Items listed in a dataset:
________________________
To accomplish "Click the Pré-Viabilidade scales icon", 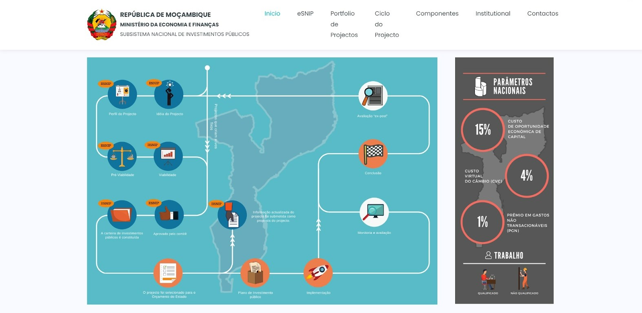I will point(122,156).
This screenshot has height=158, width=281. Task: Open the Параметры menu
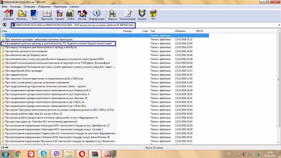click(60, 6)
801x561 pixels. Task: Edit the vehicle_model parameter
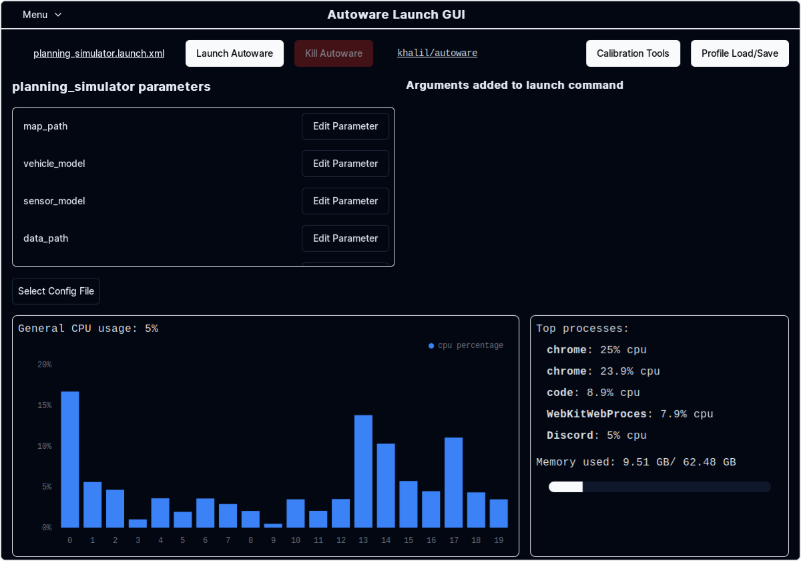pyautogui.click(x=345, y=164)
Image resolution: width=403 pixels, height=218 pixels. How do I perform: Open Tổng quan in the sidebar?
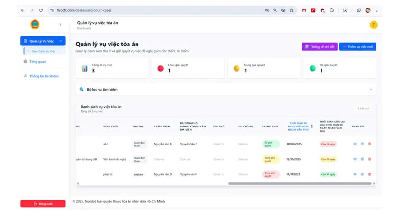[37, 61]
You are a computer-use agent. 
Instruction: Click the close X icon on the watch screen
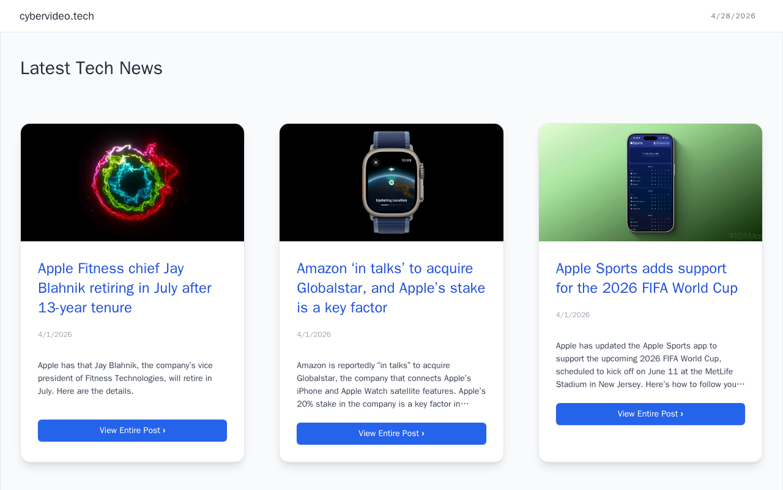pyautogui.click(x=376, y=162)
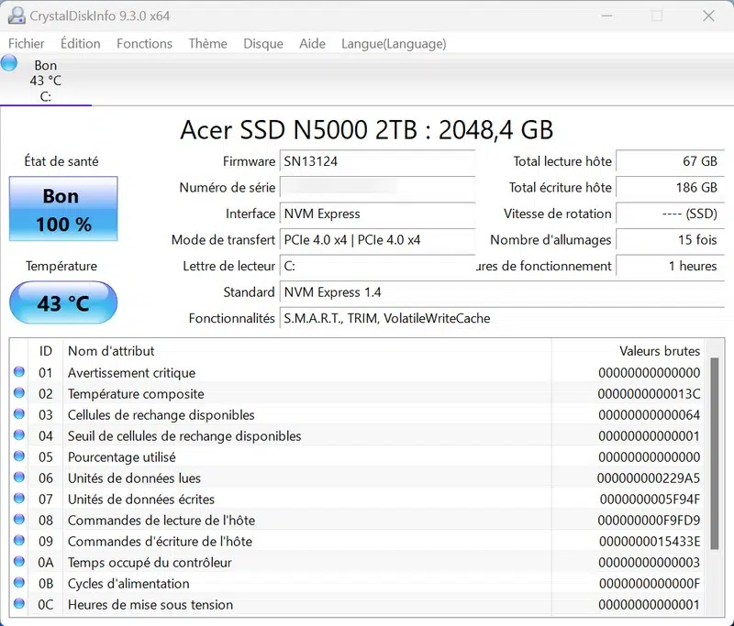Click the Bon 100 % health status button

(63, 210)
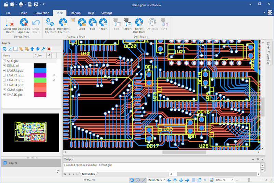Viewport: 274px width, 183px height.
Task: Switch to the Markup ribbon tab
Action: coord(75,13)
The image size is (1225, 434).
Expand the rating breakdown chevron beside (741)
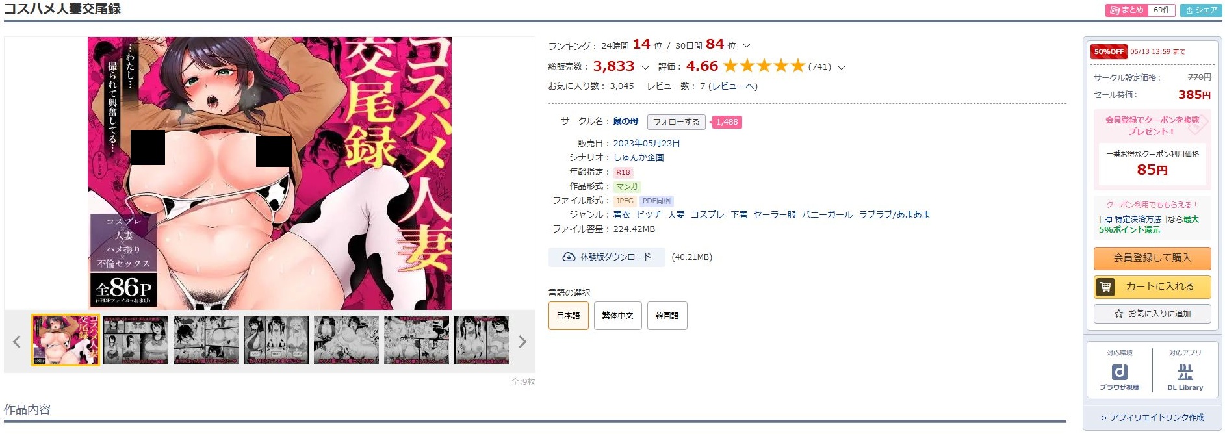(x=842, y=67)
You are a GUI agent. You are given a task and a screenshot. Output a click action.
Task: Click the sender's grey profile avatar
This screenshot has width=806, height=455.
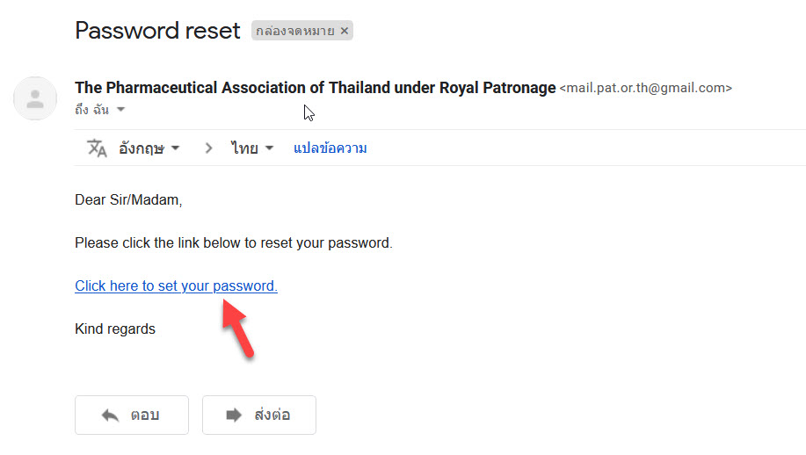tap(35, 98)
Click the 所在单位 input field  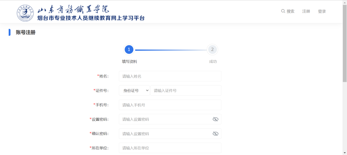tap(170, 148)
________________________
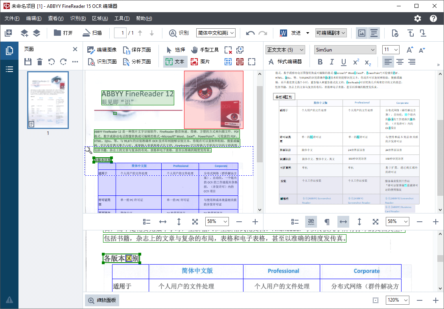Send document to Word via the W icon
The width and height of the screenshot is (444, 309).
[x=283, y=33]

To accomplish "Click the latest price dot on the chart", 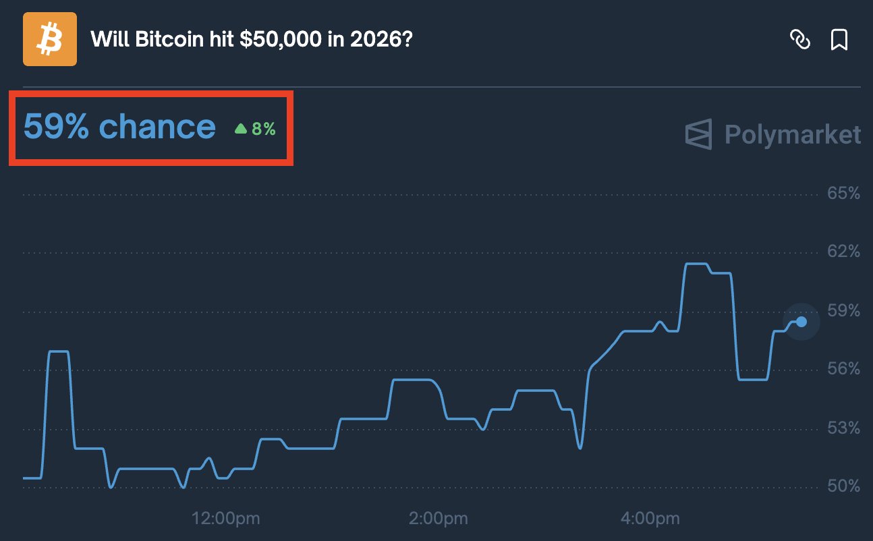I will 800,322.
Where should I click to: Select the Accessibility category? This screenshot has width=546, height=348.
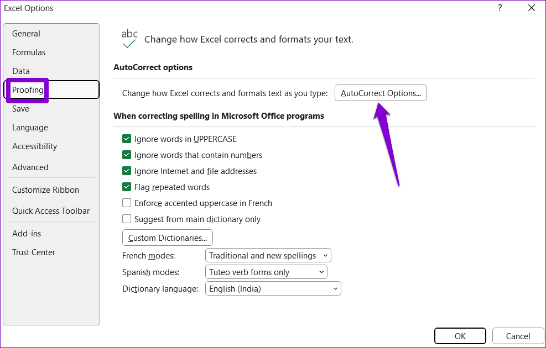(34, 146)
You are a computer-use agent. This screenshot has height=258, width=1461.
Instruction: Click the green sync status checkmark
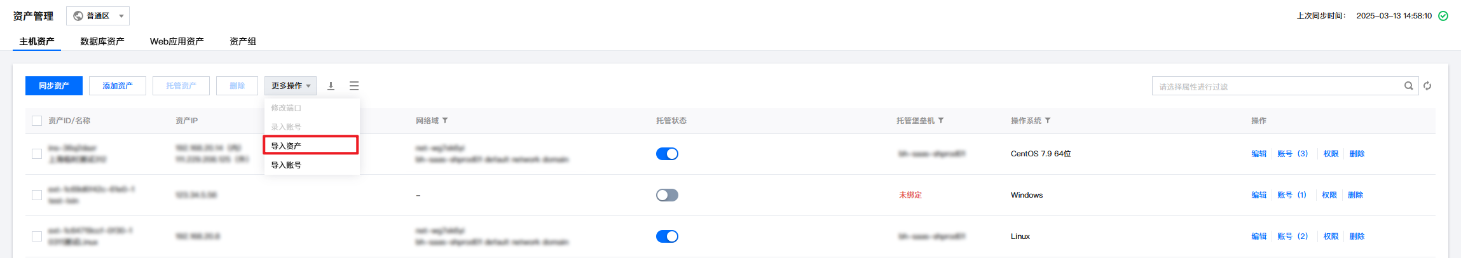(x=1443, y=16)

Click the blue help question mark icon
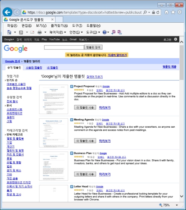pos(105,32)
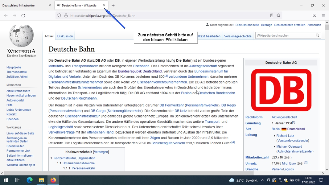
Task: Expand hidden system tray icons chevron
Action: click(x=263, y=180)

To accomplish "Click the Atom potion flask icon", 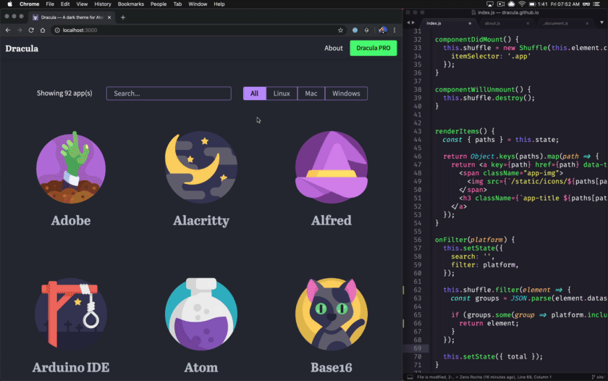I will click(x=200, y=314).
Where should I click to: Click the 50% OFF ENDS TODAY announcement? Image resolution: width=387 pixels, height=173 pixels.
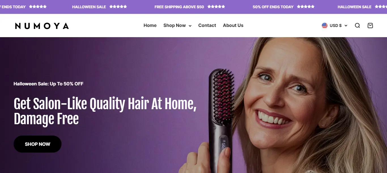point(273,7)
________________________
TASK GOAL:
Please render the rows between the line containing "This screenshot has height=158, width=281." and the line containing "Action: coord(75,13)", inclusive, as a Markdown table with the columns No and Text, numbering each line and skipping blank lines. Leave the pictures out.

EXERCISE OUTPUT:
| No | Text |
|---|---|
| 1 | This screenshot has height=158, width=281. Task: Open the Параметры menu |
| 2 | click(60, 6) |
| 3 | 801x561 pixels. Task: Edit the vehicle_model parameter |
| 4 | pyautogui.click(x=345, y=164) |
| 5 | Image resolution: width=403 pixels, height=218 pixels. How do I perform: Open Tổng quan in the sidebar? |
| 6 | [37, 61] |
| 7 | You are a computer-use agent.  |
| 8 | Instruction: Click the close X icon on the watch screen |
| 9 | pyautogui.click(x=376, y=162) |
| 10 | Click the Bon 100 % health status button |
| 11 | (63, 210) |
| 12 | Viewport: 274px width, 183px height. |
| 13 | Task: Switch to the Markup ribbon tab |
| 14 | Action: coord(75,13) |